* start Excerpt *

Third parties may assert that we are infringing upon their intellectual property rights, which could divert management’s attention, cause us to incur significant costs and prevent us from selling or using the technology to which such rights relate.
Our competitors and other third parties hold numerous patents related to technology used in our industry, and claims of patent or other intellectual property right infringement or violation have been litigated against certain of our competitors. From time to time we may also be subject to such claims and litigation. Regardless of their merit, responding to such claims can be time consuming, divert management’s attention and resources and may cause us to incur significant expenses. While we believe that our products and technology do not infringe in any material respect upon any valid intellectual property rights of third parties, we cannot be certain that we would be successful in defending against any such claims. Furthermore, patent applications in the United States and most other countries are confidential for a period of time before being published, so we cannot be certain that we are not infringing third parties’ patent rights or that we were the first to conceive or protect inventions covered by our patents or patent applications. An adverse outcome with respect to any intellectual property claim could invalidate our proprietary rights and force us to do one or more of the following:
obtain from a third party claiming infringement a license to sell or use the relevant technology, which may not be available on reasonable terms, or at all;
stop manufacturing, selling, incorporating or using our products that embody the asserted intellectual property;
pay substantial monetary damages;
indemnify our customers pursuant to indemnification obligations under some of our customer contracts; or
expend significant resources to redesign the products that use the infringing technology and to develop or acquire non-infringing technology.

* end Excerpt *

◆ **Problems**
A - In the excerpt on intellectual property claims, why can the company not be certain that it is not infringing third parties' patent rights?
B - Output the portion of the intellectual property excerpt from "Third parties may" up to and including "such rights relate.", word for word.

* start Material provided *

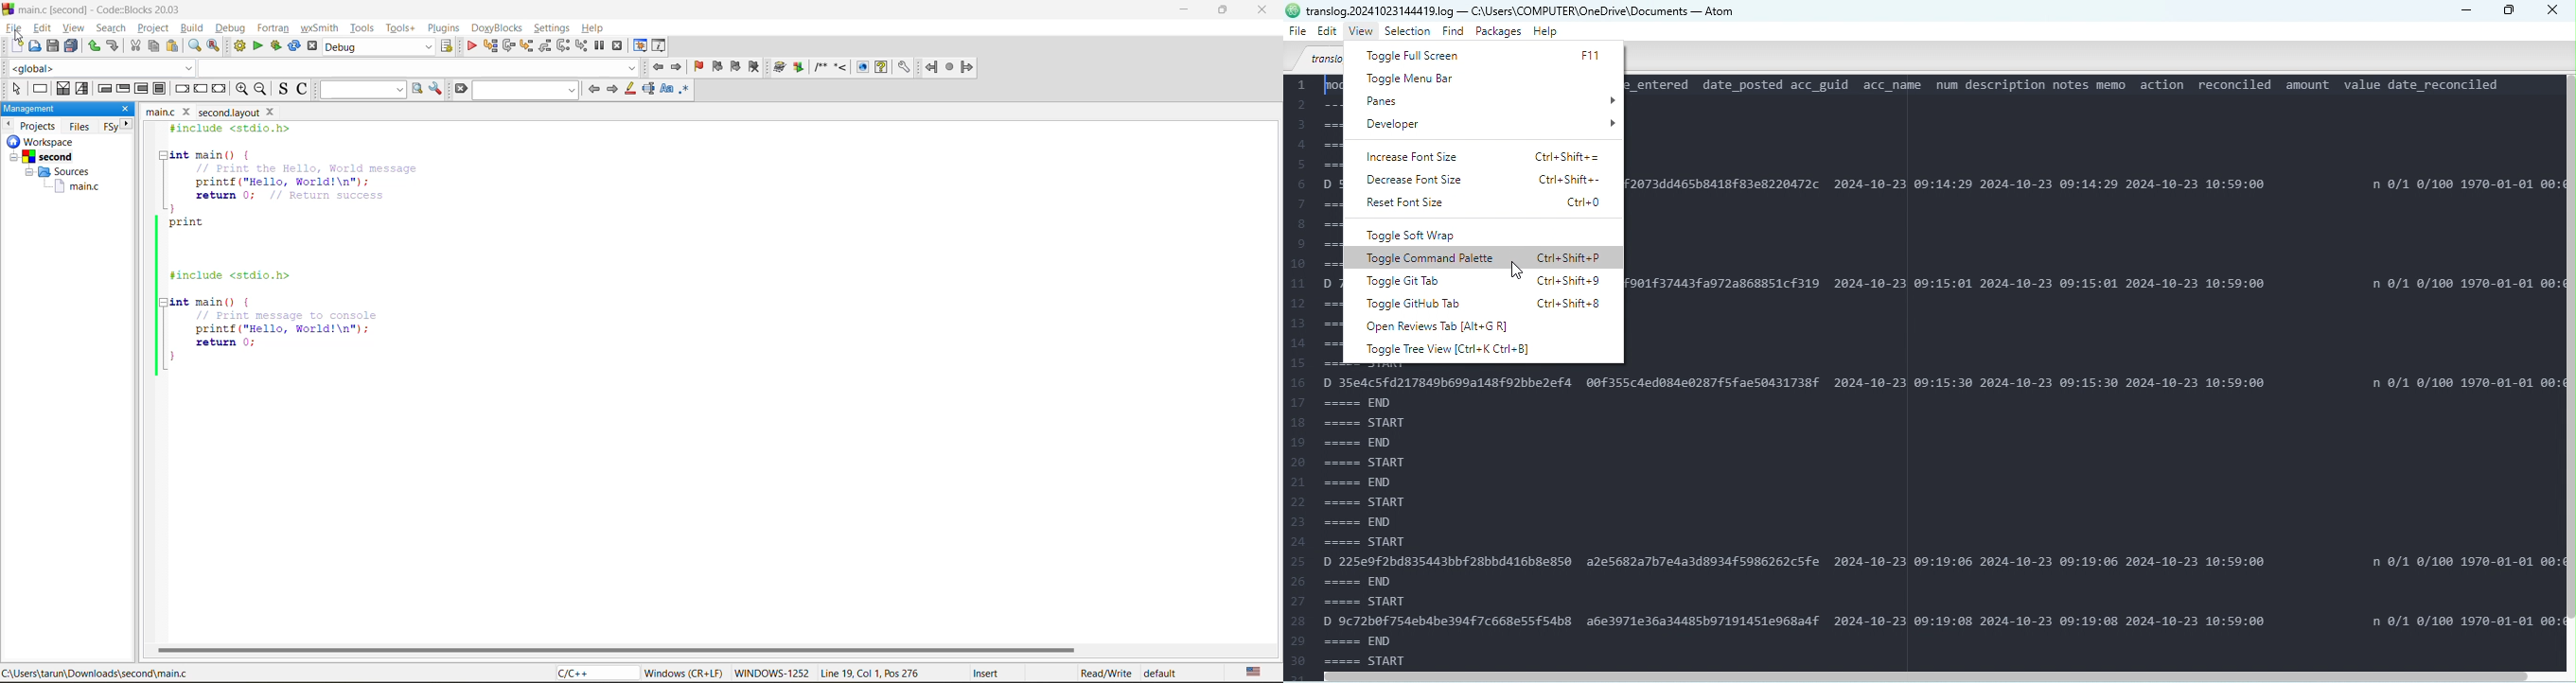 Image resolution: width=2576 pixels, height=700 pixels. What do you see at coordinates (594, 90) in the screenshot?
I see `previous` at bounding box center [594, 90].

* end Material provided *

◆ **Answers given**
A - Patent applications in the United States and most other countries stay confidential for a period of time before they are published. The company therefore cannot be certain that it is not infringing third parties' patent rights, or that it was first to conceive or protect the inventions covered by its own patents or patent applications.

B -
Third parties may assert that we are infringing upon their intellectual property rights, which could divert management’s attention, cause us to incur significant costs and prevent us from selling or using the technology to which such rights relate.